#### [AIM OF THE TASK]
Every line of the records that holds the word "computer" should be copied.

#### [RECORD EXTRACTS]
══════
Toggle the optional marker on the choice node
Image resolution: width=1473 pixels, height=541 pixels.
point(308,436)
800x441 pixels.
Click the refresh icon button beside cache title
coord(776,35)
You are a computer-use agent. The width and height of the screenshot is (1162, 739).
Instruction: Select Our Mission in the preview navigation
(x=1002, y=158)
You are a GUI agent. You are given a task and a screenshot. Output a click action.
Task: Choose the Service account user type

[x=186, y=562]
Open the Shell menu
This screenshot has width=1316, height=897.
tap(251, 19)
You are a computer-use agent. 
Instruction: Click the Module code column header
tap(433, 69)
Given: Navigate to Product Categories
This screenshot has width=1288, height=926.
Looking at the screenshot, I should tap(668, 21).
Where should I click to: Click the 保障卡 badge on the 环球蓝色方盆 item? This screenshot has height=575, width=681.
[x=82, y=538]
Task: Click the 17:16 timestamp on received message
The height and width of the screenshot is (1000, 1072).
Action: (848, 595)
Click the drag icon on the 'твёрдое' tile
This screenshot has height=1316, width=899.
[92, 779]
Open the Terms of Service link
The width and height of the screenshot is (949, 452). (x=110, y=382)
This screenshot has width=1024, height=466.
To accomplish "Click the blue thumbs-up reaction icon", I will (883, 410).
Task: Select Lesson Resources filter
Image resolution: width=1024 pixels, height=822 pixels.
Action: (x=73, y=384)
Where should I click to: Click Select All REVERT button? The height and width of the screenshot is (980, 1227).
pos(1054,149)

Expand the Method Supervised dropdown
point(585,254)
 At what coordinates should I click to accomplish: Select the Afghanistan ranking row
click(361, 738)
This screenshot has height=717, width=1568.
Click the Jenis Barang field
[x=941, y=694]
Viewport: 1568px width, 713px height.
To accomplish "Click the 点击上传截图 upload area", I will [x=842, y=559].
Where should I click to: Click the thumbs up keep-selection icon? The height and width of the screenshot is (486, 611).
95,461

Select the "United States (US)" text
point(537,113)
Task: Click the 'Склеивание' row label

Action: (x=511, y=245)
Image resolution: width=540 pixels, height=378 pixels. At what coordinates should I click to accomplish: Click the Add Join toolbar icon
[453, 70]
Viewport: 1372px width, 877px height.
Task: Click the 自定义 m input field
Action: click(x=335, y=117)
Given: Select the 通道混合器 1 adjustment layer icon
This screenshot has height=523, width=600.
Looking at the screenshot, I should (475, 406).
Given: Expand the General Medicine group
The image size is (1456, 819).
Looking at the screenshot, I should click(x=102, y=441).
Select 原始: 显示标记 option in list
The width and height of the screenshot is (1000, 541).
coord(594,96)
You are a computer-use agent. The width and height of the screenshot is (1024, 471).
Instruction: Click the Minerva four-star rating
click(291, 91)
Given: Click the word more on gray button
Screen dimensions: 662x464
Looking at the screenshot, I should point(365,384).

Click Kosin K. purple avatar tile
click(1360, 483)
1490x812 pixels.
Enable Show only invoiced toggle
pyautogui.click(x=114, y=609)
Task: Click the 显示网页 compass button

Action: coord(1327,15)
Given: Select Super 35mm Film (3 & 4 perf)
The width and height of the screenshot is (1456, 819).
══════
#### [FINAL ANSWER]
You are a computer-use agent. The width and height of the screenshot is (1162, 739).
You are a computer-use agent. 
You are a computer-use agent. The width and height of the screenshot is (1024, 471).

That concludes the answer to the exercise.